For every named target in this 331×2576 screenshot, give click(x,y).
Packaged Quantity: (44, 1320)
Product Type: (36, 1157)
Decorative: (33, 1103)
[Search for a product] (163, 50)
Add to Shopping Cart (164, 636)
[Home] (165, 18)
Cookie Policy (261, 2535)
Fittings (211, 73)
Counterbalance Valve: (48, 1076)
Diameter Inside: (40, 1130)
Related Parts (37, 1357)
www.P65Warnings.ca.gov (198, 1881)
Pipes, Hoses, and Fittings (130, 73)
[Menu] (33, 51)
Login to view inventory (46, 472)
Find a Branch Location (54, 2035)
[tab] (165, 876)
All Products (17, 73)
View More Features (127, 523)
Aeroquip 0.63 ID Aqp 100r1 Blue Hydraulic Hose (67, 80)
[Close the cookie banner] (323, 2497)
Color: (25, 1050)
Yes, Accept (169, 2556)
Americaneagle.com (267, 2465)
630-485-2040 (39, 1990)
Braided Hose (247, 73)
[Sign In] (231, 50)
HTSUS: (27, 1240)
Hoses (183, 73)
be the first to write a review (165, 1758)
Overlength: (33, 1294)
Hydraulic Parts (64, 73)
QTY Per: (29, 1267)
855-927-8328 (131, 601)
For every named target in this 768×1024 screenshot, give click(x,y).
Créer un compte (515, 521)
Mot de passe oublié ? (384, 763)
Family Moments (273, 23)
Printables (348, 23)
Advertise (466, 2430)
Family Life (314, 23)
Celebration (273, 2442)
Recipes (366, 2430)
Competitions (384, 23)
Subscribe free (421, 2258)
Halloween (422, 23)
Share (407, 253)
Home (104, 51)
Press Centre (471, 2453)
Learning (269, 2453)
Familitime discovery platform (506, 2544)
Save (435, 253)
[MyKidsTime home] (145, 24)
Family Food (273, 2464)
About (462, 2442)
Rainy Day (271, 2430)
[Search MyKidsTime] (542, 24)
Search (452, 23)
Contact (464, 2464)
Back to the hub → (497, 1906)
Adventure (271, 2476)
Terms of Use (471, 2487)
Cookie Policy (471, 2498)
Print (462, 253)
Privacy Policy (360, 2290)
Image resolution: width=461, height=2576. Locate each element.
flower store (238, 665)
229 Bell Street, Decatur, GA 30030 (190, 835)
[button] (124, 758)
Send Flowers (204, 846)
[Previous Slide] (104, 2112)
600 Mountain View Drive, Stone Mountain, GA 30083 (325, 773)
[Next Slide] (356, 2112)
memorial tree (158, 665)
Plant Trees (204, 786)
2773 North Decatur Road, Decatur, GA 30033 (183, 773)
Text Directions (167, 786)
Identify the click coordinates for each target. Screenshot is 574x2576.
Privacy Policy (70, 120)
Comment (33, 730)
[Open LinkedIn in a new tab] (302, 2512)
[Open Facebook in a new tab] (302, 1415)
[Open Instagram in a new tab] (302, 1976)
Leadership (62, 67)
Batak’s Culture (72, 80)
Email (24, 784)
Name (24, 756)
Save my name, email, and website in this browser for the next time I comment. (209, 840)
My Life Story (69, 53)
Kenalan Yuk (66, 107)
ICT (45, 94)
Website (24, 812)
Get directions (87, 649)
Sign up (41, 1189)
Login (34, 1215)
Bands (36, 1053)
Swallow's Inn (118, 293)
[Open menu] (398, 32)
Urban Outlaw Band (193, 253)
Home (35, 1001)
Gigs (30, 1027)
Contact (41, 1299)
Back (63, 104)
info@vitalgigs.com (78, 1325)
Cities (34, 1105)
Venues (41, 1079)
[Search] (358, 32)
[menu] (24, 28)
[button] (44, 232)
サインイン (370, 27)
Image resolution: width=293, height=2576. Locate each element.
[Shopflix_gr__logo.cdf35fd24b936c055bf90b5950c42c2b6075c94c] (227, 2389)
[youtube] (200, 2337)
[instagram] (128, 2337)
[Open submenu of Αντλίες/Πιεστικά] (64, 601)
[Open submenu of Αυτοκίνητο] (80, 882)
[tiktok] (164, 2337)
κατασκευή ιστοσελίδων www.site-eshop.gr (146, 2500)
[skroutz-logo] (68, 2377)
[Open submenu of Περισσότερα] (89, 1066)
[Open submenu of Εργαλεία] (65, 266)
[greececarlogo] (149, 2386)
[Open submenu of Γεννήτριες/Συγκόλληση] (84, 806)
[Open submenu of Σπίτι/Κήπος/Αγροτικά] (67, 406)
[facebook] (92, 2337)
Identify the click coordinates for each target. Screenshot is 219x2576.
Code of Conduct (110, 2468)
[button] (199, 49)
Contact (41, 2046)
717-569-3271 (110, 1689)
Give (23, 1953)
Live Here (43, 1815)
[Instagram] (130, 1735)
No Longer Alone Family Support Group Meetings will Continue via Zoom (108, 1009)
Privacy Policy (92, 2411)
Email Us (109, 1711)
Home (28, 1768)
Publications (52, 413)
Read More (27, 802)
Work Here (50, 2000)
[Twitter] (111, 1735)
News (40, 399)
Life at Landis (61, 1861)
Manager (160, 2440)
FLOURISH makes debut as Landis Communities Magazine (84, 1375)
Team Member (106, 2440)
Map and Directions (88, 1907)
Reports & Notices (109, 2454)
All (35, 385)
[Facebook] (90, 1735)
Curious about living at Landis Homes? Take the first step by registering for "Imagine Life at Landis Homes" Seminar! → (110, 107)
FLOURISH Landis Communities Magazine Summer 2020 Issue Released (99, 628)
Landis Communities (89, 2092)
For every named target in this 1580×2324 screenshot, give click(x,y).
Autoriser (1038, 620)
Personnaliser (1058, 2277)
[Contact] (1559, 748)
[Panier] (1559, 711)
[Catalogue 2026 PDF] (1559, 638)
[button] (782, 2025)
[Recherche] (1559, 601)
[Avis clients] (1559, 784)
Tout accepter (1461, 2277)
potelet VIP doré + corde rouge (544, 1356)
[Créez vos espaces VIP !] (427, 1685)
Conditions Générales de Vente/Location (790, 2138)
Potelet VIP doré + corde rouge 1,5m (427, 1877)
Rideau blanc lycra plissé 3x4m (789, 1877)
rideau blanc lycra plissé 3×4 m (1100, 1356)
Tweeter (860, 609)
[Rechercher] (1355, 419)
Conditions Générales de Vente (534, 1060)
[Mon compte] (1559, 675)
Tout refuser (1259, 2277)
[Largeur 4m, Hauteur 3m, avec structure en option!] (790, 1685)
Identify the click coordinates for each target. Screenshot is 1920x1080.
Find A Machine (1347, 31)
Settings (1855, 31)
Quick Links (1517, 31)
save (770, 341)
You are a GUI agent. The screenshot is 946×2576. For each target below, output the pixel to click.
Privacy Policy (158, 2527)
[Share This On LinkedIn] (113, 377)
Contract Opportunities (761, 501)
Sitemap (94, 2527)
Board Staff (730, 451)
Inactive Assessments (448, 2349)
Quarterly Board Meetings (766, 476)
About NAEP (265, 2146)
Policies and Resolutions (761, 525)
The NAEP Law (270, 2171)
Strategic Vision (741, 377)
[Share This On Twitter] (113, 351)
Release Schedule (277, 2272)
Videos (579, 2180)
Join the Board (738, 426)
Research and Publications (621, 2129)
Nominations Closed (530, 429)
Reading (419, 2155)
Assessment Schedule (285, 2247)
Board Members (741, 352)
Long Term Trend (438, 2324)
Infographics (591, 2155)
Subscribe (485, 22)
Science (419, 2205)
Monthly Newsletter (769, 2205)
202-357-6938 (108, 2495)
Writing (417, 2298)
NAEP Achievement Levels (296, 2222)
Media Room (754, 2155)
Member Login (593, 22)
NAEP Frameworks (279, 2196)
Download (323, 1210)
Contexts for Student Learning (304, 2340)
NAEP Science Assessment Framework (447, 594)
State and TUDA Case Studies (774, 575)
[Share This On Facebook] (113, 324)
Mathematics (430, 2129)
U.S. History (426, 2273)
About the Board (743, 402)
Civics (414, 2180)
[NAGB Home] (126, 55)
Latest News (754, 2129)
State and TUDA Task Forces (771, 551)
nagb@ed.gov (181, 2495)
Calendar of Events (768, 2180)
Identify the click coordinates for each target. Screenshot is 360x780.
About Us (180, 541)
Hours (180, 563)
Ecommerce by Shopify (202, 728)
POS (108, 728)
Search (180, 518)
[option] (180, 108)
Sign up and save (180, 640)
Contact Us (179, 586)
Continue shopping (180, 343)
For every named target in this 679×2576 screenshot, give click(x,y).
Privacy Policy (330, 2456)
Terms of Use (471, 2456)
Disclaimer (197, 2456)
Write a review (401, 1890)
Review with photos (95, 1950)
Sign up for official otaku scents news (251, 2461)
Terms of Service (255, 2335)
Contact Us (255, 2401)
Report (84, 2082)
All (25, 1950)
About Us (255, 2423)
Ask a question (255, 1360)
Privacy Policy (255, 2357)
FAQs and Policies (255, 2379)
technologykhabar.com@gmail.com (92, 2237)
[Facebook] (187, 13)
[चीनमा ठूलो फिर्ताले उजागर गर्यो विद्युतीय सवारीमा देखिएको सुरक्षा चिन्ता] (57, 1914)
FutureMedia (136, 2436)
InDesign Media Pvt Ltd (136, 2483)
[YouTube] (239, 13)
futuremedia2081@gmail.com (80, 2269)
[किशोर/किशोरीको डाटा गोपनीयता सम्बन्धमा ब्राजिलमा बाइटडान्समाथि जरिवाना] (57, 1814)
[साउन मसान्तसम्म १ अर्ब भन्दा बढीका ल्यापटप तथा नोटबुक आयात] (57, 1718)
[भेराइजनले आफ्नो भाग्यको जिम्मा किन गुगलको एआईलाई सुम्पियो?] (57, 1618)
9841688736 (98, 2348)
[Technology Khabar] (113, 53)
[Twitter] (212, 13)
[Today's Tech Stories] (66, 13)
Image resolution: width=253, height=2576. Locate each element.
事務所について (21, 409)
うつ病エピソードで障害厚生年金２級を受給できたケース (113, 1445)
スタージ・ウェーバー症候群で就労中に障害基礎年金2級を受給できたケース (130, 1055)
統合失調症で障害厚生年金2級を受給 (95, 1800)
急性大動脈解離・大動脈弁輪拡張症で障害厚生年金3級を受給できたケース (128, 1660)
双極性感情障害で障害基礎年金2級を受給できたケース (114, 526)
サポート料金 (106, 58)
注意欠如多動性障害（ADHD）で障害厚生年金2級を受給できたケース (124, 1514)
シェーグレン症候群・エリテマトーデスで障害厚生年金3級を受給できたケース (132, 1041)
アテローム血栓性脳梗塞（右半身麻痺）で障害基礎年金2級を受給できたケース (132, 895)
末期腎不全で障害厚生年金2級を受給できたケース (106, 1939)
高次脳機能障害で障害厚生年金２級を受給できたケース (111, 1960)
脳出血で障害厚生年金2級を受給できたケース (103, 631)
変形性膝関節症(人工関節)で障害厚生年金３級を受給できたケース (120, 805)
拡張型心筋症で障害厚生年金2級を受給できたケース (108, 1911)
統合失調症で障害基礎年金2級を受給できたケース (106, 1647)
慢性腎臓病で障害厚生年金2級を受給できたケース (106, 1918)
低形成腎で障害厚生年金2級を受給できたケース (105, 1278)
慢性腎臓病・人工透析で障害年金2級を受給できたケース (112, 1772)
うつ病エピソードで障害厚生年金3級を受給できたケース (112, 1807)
·····
Work order - Your answer must consist solely of the lines from the top of the entries above through the line containing "855-927-8328 (131, 601)", copied exactly, both ends included.

Task output -
For every named target in this 331×2576 screenshot, give click(x,y).
Packaged Quantity: (44, 1320)
Product Type: (36, 1157)
Decorative: (33, 1103)
[Search for a product] (163, 50)
Add to Shopping Cart (164, 636)
[Home] (165, 18)
Cookie Policy (261, 2535)
Fittings (211, 73)
Counterbalance Valve: (48, 1076)
Diameter Inside: (40, 1130)
Related Parts (37, 1357)
www.P65Warnings.ca.gov (198, 1881)
Pipes, Hoses, and Fittings (130, 73)
[Menu] (33, 51)
Login to view inventory (46, 472)
Find a Branch Location (54, 2035)
[tab] (165, 876)
All Products (17, 73)
View More Features (127, 523)
Aeroquip 0.63 ID Aqp 100r1 Blue Hydraulic Hose (67, 80)
[Close the cookie banner] (323, 2497)
Color: (25, 1050)
Yes, Accept (169, 2556)
Americaneagle.com (267, 2465)
630-485-2040 (39, 1990)
Braided Hose (247, 73)
[Sign In] (231, 50)
HTSUS: (27, 1240)
Hoses (183, 73)
be the first to write a review (165, 1758)
Overlength: (33, 1294)
Hydraulic Parts (64, 73)
QTY Per: (29, 1267)
855-927-8328 (131, 601)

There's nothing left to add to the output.